◎同国は今年、返済期限を迎える対外債務70億ドルの返済を停止し、デフォルトに陥った。
スリランカ政府は14日、歴史的な経済危機から抜け出す取り組みの一環として、税収を2倍以上に増やす計画を提案した。
同国は今年、返済期限を迎える対外債務70億ドルの返済を停止し、デフォルトに陥った。外貨が枯渇した結果、輸入食品・ガソリン・医薬品などの必需品が極端に不足している。
さらに、前政権が有機農業を推進するために化学肥料の輸入を禁じた結果、過去2シーズンの農作物の収穫高は半分以下に落ち込み、食料危機に拍車をかけた。
ウィクラマシンハ(Ranil Wickremesinghe)大統領は14日、国会で次年度予算の概要と税制改革案を説明し、「この窮状から抜け出すためには歳入を増やすしかない」と訴えた。
またウィクラマシンハ氏は減税の影響で2021年の税収が大幅に減少したことに触れ、「これを解消しなければ危機から抜け出すことは絶対にできない」と断言した。

> [表示データ]:
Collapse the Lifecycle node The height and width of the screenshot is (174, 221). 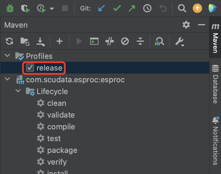18,91
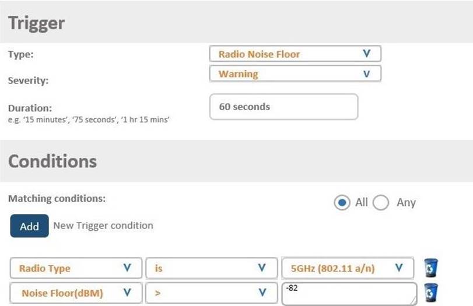The height and width of the screenshot is (306, 473).
Task: Select the Any matching conditions radio
Action: 381,203
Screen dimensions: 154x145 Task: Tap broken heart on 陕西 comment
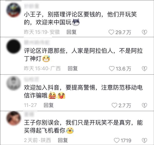point(145,140)

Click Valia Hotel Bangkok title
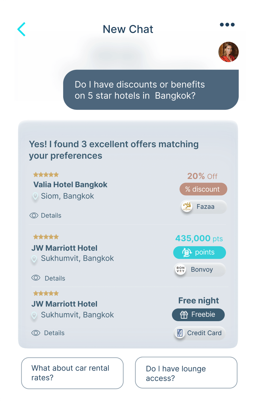(x=70, y=185)
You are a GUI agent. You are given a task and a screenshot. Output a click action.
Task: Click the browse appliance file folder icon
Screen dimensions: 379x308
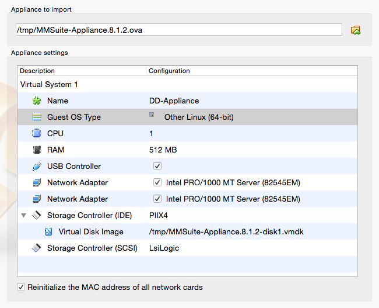click(x=355, y=30)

> [課題の内容]:
1. 次の(a)〜(c)がスリランカ経済危機の記事の内容と一致するかどうか、それぞれ「はい」か「いいえ」で答え、判断の根拠となる記事中の語句をそのまま引用してください。(a) スリランカは今年、対外債務70億ドルの返済を停止した。(b) 化学肥料の輸入を禁じたのは現政権である。(c) 2021年の税収は減税の影響で増加した。
2. スリランカ経済危機の記事を、最後の文の後から続けて書いてください。
この課題に取り組むうえで、レコードを参照する必要はありません。

> [解答例]:
1.
(a) はい。「返済期限を迎える対外債務70億ドルの返済を停止し」
(b) いいえ。「前政権が有機農業を推進するために化学肥料の輸入を禁じた」
(c) いいえ。「減税の影響で2021年の税収が大幅に減少した」

2.
ウィクラマシンハ氏は税制改革案について、「2023年以降の歳入を増やし、外貨を蓄え、負債を処理し、危機からの脱却を目指す」と説明した。
AP通信などによると、政府は増税により2023年の税収を3兆1000億スリランカルピー(約1兆1900億円)まで増やすと提案した。2021年の税収は1兆3000億ルピーであった。
所得税は2021年の3020億ルピーから9120億ルピーまで増やしたいとしている。
スリランカの経済は2019年の大幅な減税、コロナウイルスの拡大、ロシアのウクライナ侵攻によるインフレなどにより大幅に悪化した。経済の要である観光業はコロナの影響で大打撃を受け、回復に苦労している。
スリランカの外貨準備は約15億ドルにまで減少し、必要な量の食料・燃料を輸入できずにいる。消費者物価指数(CPI)はこの数カ月で90%を超えた。
同国の対外債務の総額は510億ドルを超え、そのうち280億ドルは2027年までに返済しなければならない。
経済崩壊は政治危機を引き起こし、今年7月には数千人の抗議者が大統領官邸を襲撃。ラジャパクサ(Gotabaya Rajapaksa)大統領は国外逃亡を余儀なくされ、その後辞任した。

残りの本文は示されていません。